Source: MedPage Today
Date: April 1st, 2020
Author: Charles Bankhead

 

A blood test for tumor-associated human papillomavirus (HPV)-DNA had near-perfect accuracy for identifying oropharyngeal cancer patients at high risk of recurrence after treatment, a prospective study showed.

Overall, 28 patients tested positive for circulating tumor (ct) HPV-DNA, including 16 patients who had two consecutive positive tests. All but one of the 16 patients subsequently had biopsy-proven disease recurrence. No patient who had only negative tests developed recurrent disease.

The findings have clear and immediate implications for clinical practice, including earlier initiation of salvage therapy for patients with recurrent disease, reported Bhisham S. Chera, MD, of the UNC Lineberger Comprehensive Cancer Center in Chapel Hill, North Carolina, and colleagues in the Journal of Clinical Oncology.

“With regard to how this is applicable to clinical practice, I think it improves the effectiveness, it improves the efficiency, and it reduces the cost and financial toxicity to patients,” Chera told MedPage Today. “This blood test’s performance is really good: Negative predictive value (NPV) 100%, two consecutive positive tests, 94% positive predictive value (PPV). This performs better than any physical examination, PET/CT, or fiberoptic re-examination in identifying cancer recurrence. Right now, I think this is the best surveillance tool we have.”

The findings extended those of a previous report, which showed that a persistently negative ctHPV-DNA test ruled out disease recurrence.

HPV infection accounts for a majority of new cases of oropharyngeal cancer in the U.S. After years of rapid increases in prevalence and incidence, oropharyngeal squamous cell carcinoma (OPSCC) has become the most common HPV-associated cancer, surpassing HPV-associated cervical cancer.

In general, HPV-positive OPSCC has a favorable prognosis as compared with HPV-negative disease, which has supported efforts to de-intensify treatment regimens to reduce exposure to potentially toxic therapies.

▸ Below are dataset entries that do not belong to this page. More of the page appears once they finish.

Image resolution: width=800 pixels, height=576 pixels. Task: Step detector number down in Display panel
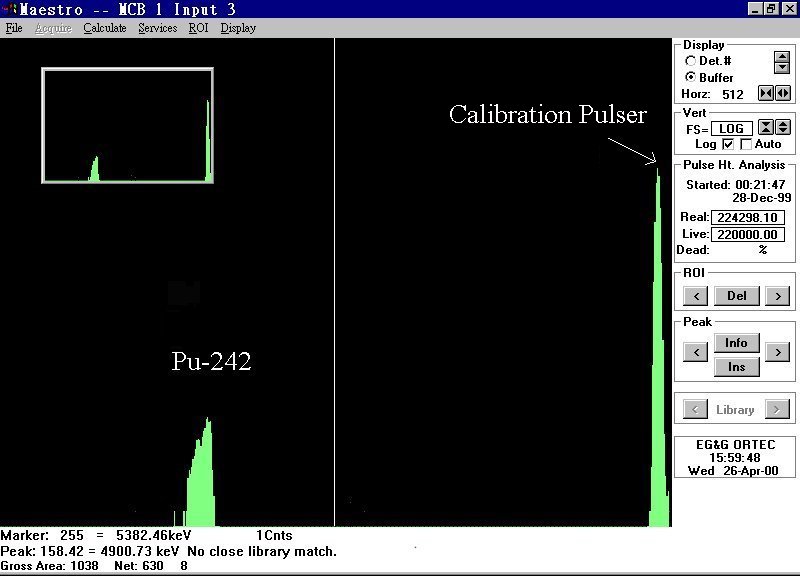coord(782,68)
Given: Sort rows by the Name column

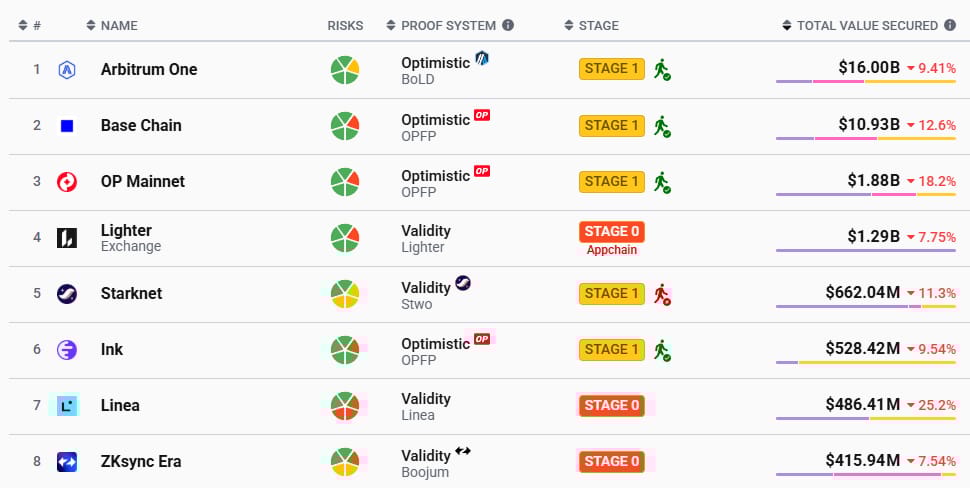Looking at the screenshot, I should click(x=112, y=25).
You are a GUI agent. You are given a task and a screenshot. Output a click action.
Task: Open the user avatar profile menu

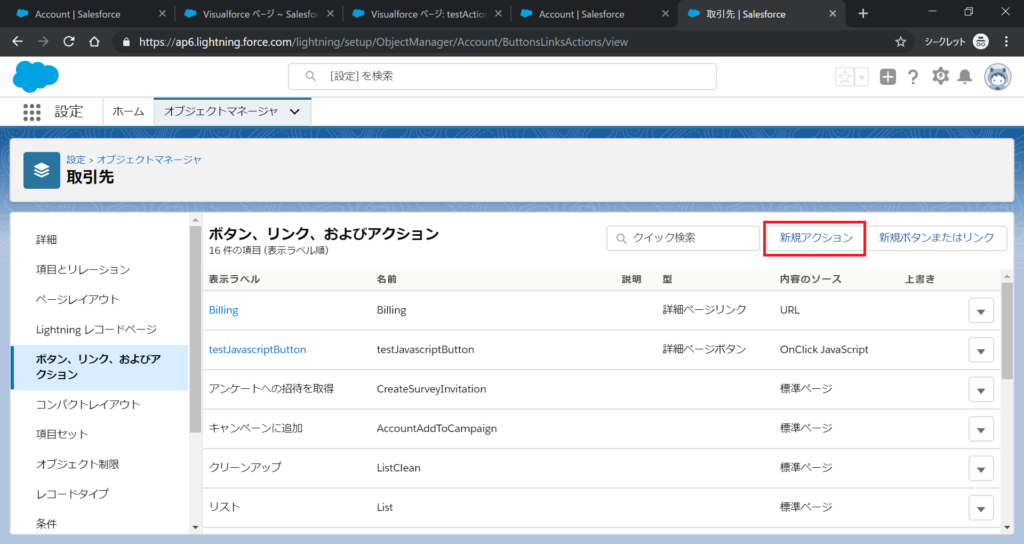997,77
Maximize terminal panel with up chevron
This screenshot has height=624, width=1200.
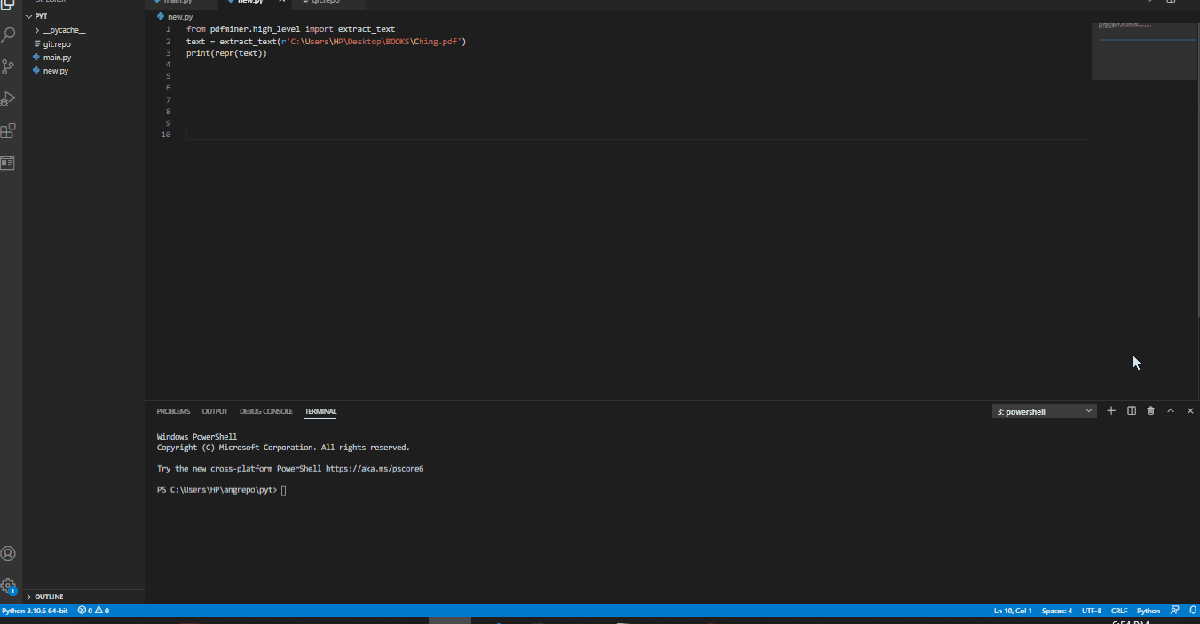[x=1171, y=411]
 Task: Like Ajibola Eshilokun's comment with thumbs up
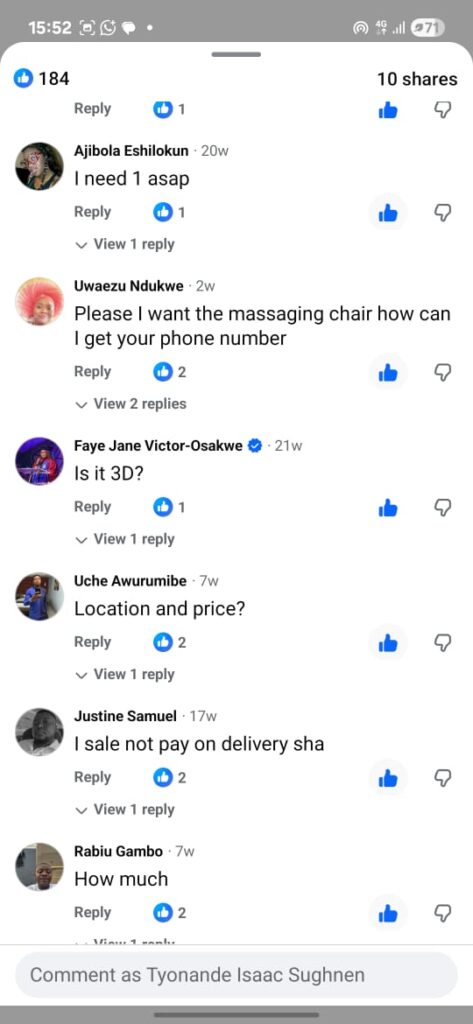click(x=388, y=213)
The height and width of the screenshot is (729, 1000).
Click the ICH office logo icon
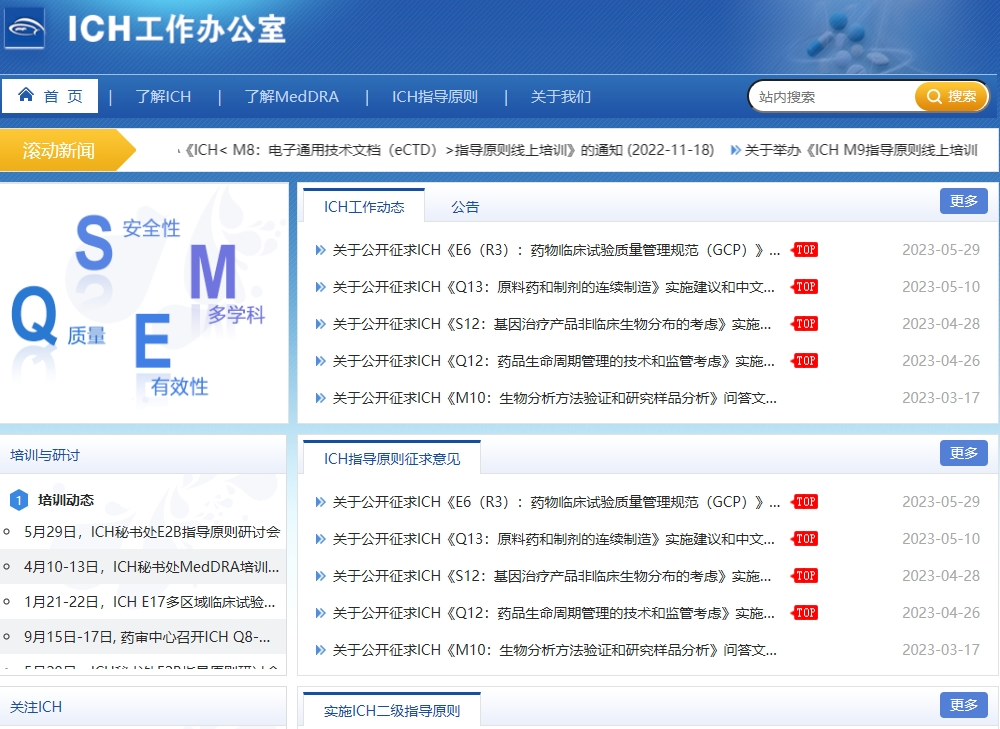[x=25, y=28]
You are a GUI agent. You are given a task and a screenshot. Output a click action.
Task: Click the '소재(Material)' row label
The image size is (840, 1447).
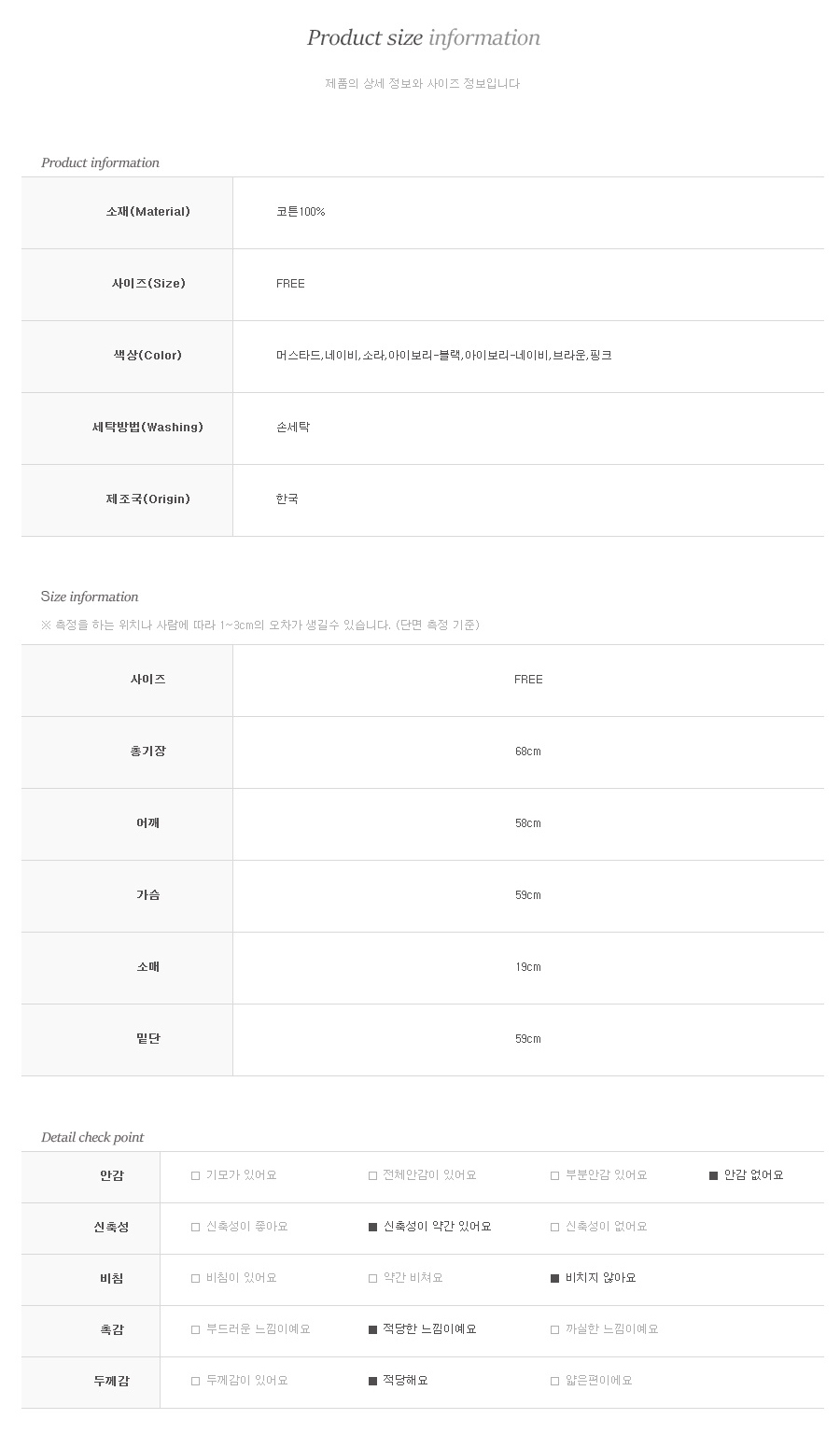(x=148, y=212)
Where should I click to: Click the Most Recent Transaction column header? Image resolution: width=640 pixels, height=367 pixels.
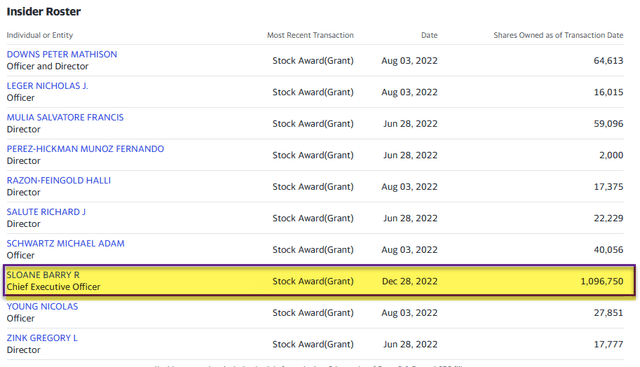pyautogui.click(x=310, y=35)
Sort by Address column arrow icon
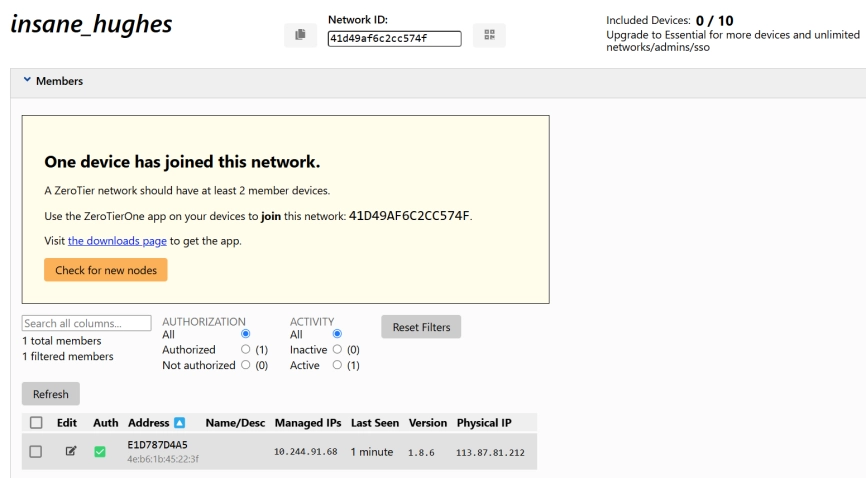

Nonetheless, as many as a fourth of patiens will develop recurrences, the authors noted.

Most recurrences occur within the first 2 years after treatment, but some patients remain at risk of recurrence for as long as 5 years, or even longer in rare cases. Salvage therapy for recurrent HPV-positive OPSCC leads to better outcomes as compared with salvage therapy for recurrent HPV-negative disease.

PET/CT imaging 3 months after definitive treatment is standard for response assessment in many cases, the authors continued. National Comprehensive Cancer Network guidelines recommend surveillance visits at increasing time intervals through 5 years. During the visits, patients often undergo fiberoptic nasopharyngolaryngoscopy, although a recent report showed that routine surveillance rarely identifies recurrent disease.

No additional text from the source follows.